TEXT BLOCK —
------------------------------------------------------------

I'll never understand the idolization of Reagan

It's the start of "blame the workers", the start of the stealing from the poor and give to the rich, which are still experiencing the fruits of "deregulation" and one thing not covered much is the continual drug ads which have side effects as long as your arm and that can kill you (under the guise of patents and thus no focus on things that won't kill you because they are not patentable).

That said, how does one bust through to people to make them realize it plain does not work. I think the wikipedia is a good place to start.

Another thing to do might be revisit the 70's, Carter, what is stagflation and what really caused it all.

Con job

Reagan's "charm" faded shortly after the election. At the time of the shooting, he was not at all popular.  The transformation was remarkable and the financial manipulations became a major factor.  He was the beginning of the end, imho, for our fiscal sanity.  Less taxes equal more revenue, trickle down, etc., haunt us to this day. 

You have an excellent point on drug ads.  How lame is that?  The manufacturers are allowed to create both self-diagnosis for ailments that only MD's are qualified to assess and demand for drugs, new releases, that are much more expensive than reasonable alternatives.  They can't lose and the costs soar because of this.  What a system!

Supply side didn't do us in the first time around but it will certainly do so the second, if it gets a shot.

 

(PS What was the cause of stagflation?)

honestly I don't know

The accepted or pat answer is wage-price spirals and too much money supply. But is it really? We had oil dramatically rise in price plus the embargo plus the end of Bretton Woods. I haven't studied the 1970's enough to really get a solid handle on it (unlike the 1930's, 1950's).

The pat answer on solutions was Volcker raising interest rates, but unemployment also soars, the economy hit a deep recession so, then you have less demand, an economy not operating at full capacity, so what does that mean?

Sure, there were problems

Sure, there were problems with Reagan.

------------------------------------------------------------

TASK INSTRUCTIONS —
(a) Summarize the Reagan discussion in two sentences.
(b) In one to three sentences, explain why drug costs soar according to the Reagan discussion.
(c) Resume the Reagan discussion after its final sentence.

------------------------------------------------------------

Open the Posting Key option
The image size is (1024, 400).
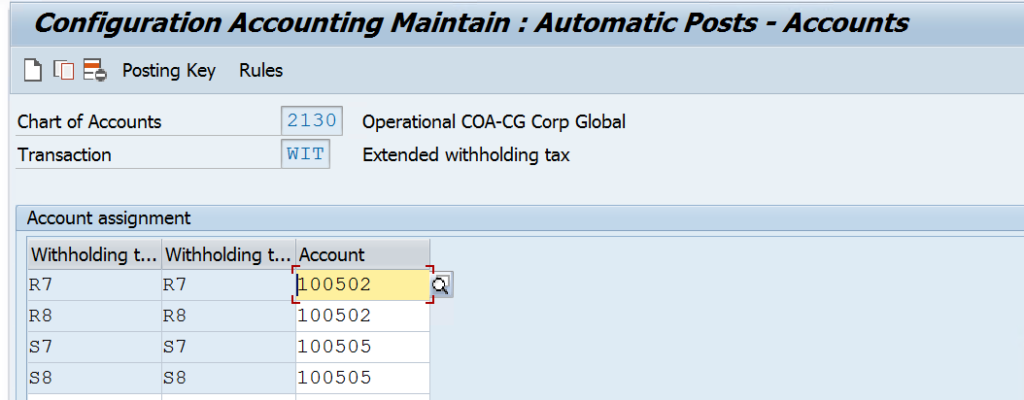[169, 70]
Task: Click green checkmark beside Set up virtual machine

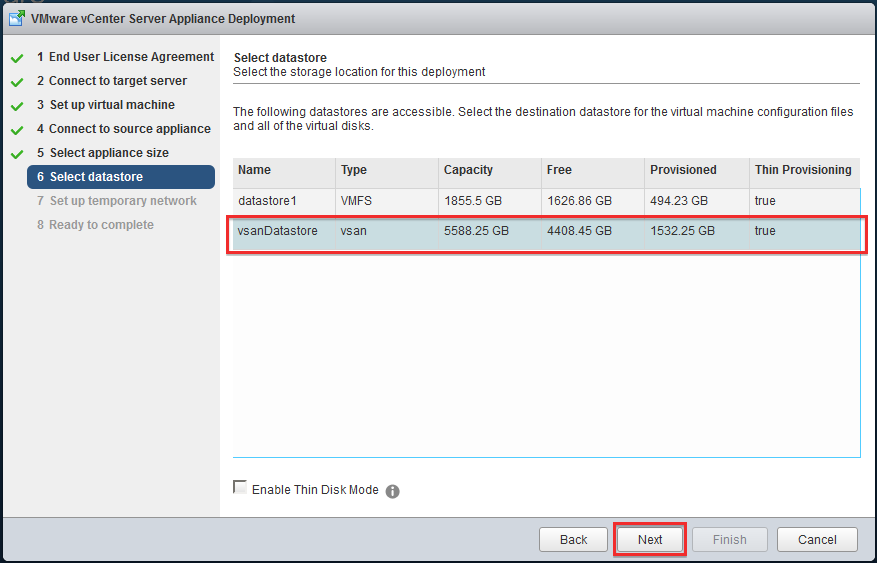Action: 17,106
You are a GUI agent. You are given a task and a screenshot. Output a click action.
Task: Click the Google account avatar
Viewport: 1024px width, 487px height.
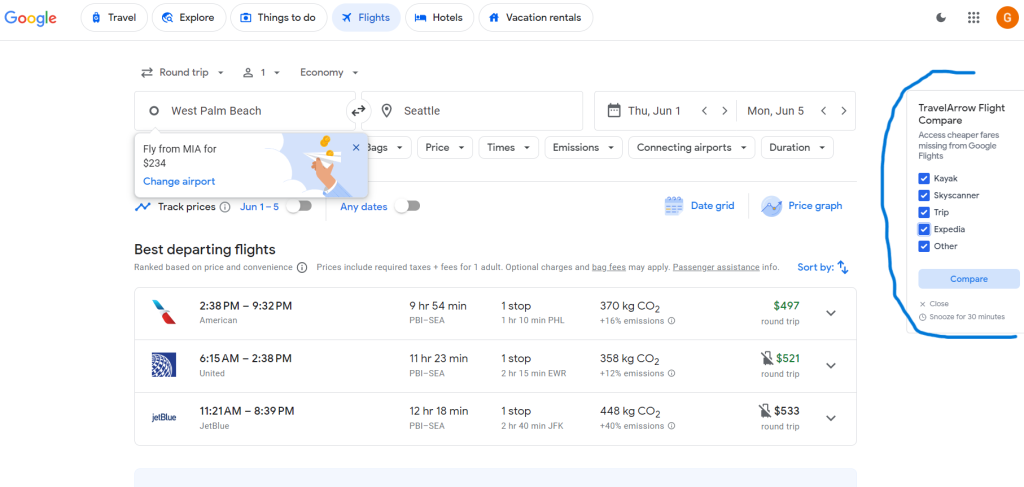tap(1006, 17)
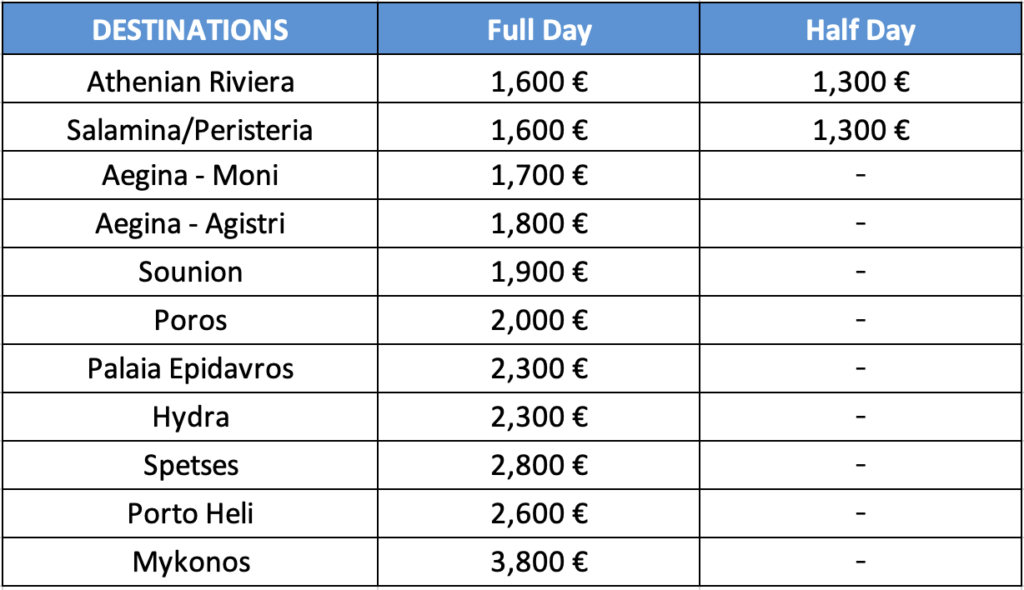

------------------------------------------------------------

WRITTEN ANSWERS —
(a) The discussion faults Reagan for starting a turn toward blaming workers and taking from the poor to give to the rich, with deregulation and ideas like trickle down still felt today. It also criticizes drug ads that push costly new drugs over reasonable alternatives, and it questions the accepted explanation for 1970s stagflation by pointing to oil price increases, the embargo, and the end of Bretton Woods.

(b) Manufacturers are allowed to create self-diagnosis for ailments that only MDs are qualified to assess. They can also create demand for new drugs that cost much more than reasonable alternatives, so they can't lose and costs soar.

(c)
But check out the conditions he started with (double digit inflation and interest rates, double digit unemployment), check out how those ended up (and Volker was a big part, yes), check out his inflation adjusted economic growth, then compare that data to some other presidents. I think you will find that at a minimum those economic policies are worthy of some serious thought.

They'd be worthy of thought if they weren't based on bogus

assumptions.

The trick was lowering the Federal income tax rate. Enough deductions were retained to make sure that deficits soared. We got the growth from the infusion of all that spending. Then it all petered out a few years later. A rising tide was to lift all boats, one of the bogus nostrums.

But what really happened was an open assault on wages for working people and layoffs for the middle class. Then there was the off shore movement and decline of the industrial base. Somehow, Germany can maintain an industrial base and compete while we were told we couldn't do that.

Soaring deficits, gutting unions, bloated military budgets (for what). Here's a nice summary of the Reagan era: "Supply-siders boast about the 18 million jobs created in the 80s, but they grow unusually mum over the 24 million jobs created during the 70s. The 80s put 2.6 percent more of the population to work, but the 70s outdid them at 3.4 percent. The increasing percentage of the population joining the workforce during these two decades can be attributed to two factors: baby-boomers coming of age, and women joining the workforce in record numbers." The Reagan Years  (main link)

Reagan was never able to wander into the fog of superstition and strangeness that Bush claimed as home.  And Reagan had his moment of brilliance when he and Gorby came up with the plan to get rid of nuclear weapons in their entirety.  That was one of those rare moments that could have changed history.  At least he had the thought and tried to accomplish it.